During this visit, I asked the staff to talk about ways they wanted to incorporate mindfulness into their clinical practice. Lois Glass, LICSW, a social worker and the Clinical Director of BARCC, asked a question that has stayed with me, and that has profound implications for the ways we work with our patients. “With the challenges of assessing the survivor’s needs, how can we find ways to prioritize compassion during the intake?” she asked. As we discussed this, she explained that many survivors report incidents of rape and violence, and struggle not to blame themselves.
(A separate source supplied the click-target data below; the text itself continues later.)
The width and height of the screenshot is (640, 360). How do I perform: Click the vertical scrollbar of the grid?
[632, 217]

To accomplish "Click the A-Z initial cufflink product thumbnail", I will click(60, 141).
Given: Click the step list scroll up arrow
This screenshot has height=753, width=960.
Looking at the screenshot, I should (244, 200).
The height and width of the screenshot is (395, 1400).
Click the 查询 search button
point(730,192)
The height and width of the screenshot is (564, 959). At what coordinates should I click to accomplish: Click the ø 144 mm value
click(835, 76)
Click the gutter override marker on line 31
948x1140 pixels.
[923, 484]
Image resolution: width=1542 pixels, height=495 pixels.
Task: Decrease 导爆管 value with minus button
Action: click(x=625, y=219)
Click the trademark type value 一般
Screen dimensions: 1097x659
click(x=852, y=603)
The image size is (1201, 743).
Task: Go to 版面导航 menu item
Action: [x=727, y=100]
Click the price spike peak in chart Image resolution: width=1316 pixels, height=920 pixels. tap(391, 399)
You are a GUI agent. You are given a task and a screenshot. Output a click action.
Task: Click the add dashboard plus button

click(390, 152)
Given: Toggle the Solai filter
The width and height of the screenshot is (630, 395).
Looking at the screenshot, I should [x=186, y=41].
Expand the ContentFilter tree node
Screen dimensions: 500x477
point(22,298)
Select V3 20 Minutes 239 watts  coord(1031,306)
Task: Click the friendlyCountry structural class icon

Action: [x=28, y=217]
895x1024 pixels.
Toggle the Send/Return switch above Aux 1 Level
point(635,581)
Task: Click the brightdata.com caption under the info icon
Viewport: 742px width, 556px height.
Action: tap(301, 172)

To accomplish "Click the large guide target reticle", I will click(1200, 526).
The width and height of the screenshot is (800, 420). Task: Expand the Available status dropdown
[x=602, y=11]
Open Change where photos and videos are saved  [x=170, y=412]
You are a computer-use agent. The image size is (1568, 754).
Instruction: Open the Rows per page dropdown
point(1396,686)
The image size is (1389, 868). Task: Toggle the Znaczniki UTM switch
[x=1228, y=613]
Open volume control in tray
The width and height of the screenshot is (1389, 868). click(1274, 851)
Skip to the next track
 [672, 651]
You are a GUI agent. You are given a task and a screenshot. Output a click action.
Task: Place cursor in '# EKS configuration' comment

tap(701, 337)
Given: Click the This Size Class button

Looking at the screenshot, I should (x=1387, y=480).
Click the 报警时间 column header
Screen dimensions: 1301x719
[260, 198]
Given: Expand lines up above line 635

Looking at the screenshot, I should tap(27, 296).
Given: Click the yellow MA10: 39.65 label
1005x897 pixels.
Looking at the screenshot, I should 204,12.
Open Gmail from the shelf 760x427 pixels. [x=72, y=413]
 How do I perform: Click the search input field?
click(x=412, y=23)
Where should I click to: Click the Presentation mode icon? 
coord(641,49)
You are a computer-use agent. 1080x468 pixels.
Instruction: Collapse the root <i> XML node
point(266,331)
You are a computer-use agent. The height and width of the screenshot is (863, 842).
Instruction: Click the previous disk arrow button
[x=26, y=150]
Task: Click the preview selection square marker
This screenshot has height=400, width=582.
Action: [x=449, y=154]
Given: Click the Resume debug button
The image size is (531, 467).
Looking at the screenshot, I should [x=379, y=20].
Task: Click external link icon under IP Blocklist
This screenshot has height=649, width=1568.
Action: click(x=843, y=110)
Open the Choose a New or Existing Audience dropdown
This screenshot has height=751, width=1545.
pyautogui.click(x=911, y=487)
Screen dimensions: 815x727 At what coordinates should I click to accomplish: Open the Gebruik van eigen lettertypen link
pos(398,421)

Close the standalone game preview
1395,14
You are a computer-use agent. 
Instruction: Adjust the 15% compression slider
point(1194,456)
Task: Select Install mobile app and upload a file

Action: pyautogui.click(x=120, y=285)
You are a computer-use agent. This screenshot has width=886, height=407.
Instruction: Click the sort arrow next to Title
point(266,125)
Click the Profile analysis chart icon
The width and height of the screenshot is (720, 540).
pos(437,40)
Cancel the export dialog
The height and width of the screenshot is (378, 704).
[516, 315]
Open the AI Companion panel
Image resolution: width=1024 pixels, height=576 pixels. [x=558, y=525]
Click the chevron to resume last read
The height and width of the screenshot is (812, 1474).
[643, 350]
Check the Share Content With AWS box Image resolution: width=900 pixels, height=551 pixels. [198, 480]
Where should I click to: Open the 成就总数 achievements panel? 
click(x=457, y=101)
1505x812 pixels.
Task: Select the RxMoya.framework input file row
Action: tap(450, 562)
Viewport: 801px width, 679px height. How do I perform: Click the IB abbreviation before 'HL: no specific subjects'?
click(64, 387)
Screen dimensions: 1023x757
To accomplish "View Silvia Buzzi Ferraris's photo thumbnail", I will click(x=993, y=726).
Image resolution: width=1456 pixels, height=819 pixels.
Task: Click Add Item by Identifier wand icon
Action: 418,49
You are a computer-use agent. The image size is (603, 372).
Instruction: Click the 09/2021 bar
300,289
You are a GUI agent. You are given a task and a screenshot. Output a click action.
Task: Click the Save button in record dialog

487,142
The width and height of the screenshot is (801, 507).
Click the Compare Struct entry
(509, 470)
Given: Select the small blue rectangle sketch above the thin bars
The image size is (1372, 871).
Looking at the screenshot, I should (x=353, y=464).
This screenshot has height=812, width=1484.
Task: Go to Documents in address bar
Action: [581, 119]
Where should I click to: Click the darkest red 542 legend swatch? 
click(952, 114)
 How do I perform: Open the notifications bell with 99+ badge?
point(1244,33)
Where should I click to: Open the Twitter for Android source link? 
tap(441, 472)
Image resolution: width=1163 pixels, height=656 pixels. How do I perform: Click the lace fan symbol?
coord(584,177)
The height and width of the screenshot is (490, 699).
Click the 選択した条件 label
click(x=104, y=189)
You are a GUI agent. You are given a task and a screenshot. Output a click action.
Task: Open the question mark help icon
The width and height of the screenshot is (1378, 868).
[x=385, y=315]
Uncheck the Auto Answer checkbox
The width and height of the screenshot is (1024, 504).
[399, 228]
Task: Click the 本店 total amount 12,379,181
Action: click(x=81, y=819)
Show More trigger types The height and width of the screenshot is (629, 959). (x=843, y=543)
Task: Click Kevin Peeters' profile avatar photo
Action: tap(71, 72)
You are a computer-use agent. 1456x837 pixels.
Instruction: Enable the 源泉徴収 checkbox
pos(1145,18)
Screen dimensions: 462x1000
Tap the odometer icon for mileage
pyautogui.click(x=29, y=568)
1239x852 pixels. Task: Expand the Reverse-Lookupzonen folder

How can we acknowledge and be with the pain and violation, strengthen compassion, yet not derail the clinical intake?
I have been impressed with a simple but powerful intervention designed by Christopher Germer and Kristin Neff called the “Self-Compassion Break.” The practice is part of their Mindful Self-Compassion course, a transformative mindfulness and compassion skills training program. The Self-Compassion Break is designed to meet suffering whenever it arises, in whatever form it appears. First, it brings in mindfulness by acknowledging what is happening: “This is a moment of suffering.” Then it acknowledges our common humanity, and that we are not alone in suffering: “Suffering is a part of life.” Finally, it helps us respond with compassion to the difficulties of life rather than beating ourselves up or telling ourselves to get over it already: “May I be kind to myself.”
“Let’s talk about ways that you can be kind to yourself.”
I adapted the practice so that it becomes a relational interaction between therapist and patient, and can be used in the clinical intake or the clinical hour. For example, when a patient raises a traumatic incident or memory, you might respond by saying, “This is a very painful experience. Validate for yourself that you are experiencing difficulty. You might want to say to yourself, ‘this is hard.’ Let’s both pause for a moment and acknowledge that.” You may even want to invite your patient to put a hand, or both hands, one over the other, on his or her chest, feeling the warmth and softness of the touch. You can do the same, showing the patient that you are present by mirroring this gesture. Feel free to take a few breaths. “You are not alone with this.” Pause. Let yourself resonate with and be with your patient, so he or she, to use Dan Siegel’s phrase, “feels felt.” Finally, you can talk about putting compassion into action. “Let’s talk about ways that you can be kind to yourself.” In this way, the practice can become psychoeducational as well. Since so many of us were not raised to be compassionate, we often don’t know what it looks like and misunderstand it as form of self-pity, weakness, or self-indulgence. This is not the case. Research shows that compassion contributes to healing and resilience.
And there’s no need to wait for a disaster to strike before practicing compassion. You can use it for the small slights and hurts that happen on a daily basis. As the Dalai Lama says, “If you want others to be happy, practice compassion. And if you want yourself to be happy, practice compassion.”